5. The fabricated component lifting device of claim 3, wherein: wire rope (31) top is provided with top dish (10), ring channel (11) have been seted up to top dish (10) bottom, ring channel (11) inside is provided with spacing dish (12), spacing dish (12) bottom horizontal sliding connection has vertical plate (13), be connected with horizontal spring (14) between vertical plate (13) and spacing dish (12), it has L template (15) to peg graft in vertical plate (13) bottom, L template (15) are located the upper surface bottom of hemisphere (52) down, and the upper surface of the horizontal segment of L template (15) has one section arcwall face.

6. The fabricated component lifting device of claim 5, wherein: the projection of the arc surface on the lower surface of the upper hemisphere (51) is entirely located in the lower surface of the upper hemisphere (51) and does not coincide with the edge.

7. The fabricated component lifting device of claim 1, wherein: the outer edge of the top plate (10) is provided with a plurality of horn covers (16) which incline downwards in an inclined way, and the horn covers (16) are uniformly distributed in a circle with a central shaft of a steel wire rope (31) rod at intervals.
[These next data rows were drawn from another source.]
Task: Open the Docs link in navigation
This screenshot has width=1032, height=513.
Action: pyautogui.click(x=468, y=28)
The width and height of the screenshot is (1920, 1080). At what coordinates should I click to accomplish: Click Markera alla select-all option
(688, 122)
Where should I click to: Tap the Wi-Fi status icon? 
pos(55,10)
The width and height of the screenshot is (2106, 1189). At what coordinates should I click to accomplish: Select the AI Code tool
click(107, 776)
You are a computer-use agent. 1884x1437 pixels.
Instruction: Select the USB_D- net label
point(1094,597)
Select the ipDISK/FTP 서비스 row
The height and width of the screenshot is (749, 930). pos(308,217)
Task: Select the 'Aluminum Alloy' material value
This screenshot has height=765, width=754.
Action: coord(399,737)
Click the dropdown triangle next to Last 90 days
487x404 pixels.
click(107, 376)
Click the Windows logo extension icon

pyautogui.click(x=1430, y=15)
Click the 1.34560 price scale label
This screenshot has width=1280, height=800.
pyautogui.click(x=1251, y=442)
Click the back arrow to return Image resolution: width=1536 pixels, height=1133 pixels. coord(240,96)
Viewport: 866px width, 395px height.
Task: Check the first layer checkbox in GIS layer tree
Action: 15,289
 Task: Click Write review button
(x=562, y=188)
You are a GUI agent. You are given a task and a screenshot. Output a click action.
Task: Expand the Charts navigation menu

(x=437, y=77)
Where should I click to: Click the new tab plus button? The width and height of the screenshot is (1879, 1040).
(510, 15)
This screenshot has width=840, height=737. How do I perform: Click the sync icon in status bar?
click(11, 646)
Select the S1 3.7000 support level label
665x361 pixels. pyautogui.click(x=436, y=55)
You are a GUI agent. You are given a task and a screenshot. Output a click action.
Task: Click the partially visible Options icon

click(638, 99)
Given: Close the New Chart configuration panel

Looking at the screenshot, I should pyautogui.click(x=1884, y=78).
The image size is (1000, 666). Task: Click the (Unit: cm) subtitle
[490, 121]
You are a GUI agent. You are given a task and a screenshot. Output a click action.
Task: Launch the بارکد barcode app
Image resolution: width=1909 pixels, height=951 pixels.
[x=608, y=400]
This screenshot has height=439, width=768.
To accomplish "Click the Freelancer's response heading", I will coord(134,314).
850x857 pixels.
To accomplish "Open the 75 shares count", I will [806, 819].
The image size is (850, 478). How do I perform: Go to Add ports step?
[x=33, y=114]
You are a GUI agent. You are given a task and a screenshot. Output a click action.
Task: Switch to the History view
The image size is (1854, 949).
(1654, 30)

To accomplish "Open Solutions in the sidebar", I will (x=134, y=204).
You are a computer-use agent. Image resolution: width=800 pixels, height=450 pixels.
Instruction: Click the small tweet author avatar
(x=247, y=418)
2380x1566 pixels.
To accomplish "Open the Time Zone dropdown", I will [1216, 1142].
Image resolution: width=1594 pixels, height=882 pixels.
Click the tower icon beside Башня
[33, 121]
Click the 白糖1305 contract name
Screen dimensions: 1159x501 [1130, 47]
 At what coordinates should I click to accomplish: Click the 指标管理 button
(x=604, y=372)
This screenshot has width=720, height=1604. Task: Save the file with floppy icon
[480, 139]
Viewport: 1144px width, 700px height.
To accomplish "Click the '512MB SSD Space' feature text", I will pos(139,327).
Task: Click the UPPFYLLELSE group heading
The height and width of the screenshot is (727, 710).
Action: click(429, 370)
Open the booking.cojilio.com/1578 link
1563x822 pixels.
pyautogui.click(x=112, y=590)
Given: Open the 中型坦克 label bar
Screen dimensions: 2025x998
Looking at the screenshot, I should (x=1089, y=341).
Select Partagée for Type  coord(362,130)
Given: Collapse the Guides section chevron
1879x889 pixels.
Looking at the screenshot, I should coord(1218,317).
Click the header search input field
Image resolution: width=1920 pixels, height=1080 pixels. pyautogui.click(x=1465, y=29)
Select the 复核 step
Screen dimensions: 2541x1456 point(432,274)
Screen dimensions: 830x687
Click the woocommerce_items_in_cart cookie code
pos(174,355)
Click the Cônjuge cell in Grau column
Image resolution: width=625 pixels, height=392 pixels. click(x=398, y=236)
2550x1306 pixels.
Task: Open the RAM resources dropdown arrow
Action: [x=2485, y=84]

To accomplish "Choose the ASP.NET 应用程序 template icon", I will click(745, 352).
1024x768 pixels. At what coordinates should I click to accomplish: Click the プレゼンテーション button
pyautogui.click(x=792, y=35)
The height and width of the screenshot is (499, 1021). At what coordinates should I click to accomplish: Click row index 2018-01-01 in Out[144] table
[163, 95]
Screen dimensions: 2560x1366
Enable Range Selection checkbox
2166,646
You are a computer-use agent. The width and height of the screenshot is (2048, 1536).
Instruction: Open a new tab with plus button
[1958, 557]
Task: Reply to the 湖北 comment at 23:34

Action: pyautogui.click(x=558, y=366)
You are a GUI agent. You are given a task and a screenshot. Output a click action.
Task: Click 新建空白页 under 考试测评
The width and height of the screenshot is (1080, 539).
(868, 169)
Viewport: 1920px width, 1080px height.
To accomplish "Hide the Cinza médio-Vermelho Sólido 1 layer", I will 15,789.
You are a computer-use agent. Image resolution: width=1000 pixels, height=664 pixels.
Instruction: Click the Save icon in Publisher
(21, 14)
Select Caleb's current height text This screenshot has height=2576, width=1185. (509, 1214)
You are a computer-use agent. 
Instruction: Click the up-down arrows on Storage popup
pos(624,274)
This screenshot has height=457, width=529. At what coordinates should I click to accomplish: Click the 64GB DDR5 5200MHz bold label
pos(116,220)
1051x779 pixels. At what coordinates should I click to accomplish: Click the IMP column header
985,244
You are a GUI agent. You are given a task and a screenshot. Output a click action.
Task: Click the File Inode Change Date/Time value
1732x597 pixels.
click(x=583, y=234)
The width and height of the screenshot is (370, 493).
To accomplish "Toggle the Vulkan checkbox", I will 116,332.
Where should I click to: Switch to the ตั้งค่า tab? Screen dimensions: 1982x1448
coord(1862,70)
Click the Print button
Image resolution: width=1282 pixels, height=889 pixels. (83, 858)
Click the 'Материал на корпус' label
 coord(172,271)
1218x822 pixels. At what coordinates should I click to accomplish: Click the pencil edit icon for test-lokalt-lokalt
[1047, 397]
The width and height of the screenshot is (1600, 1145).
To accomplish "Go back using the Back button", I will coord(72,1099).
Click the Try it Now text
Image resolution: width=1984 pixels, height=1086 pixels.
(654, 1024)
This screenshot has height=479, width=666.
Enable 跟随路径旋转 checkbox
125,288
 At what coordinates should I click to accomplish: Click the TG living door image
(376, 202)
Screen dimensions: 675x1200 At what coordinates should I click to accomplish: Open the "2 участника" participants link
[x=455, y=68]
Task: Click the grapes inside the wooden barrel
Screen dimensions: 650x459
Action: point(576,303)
8. The fabricated component lifting device of claim 5, wherein: the upper surface and the lower surface of the horizontal segment of L-shaped plate (15) are provided with noise reduction pads made of rubber, and a plurality of concave holes are formed in the surfaces of the noise reduction pads.

9. The fabricated component lifting device of claim 3, wherein: the corners of the upper surface of the inclined plate (57) are subjected to fillet treatment and are positioned at the positions, inclined downwards, of the openings (58) and used for reducing abrasion to the steel wire ropes (31).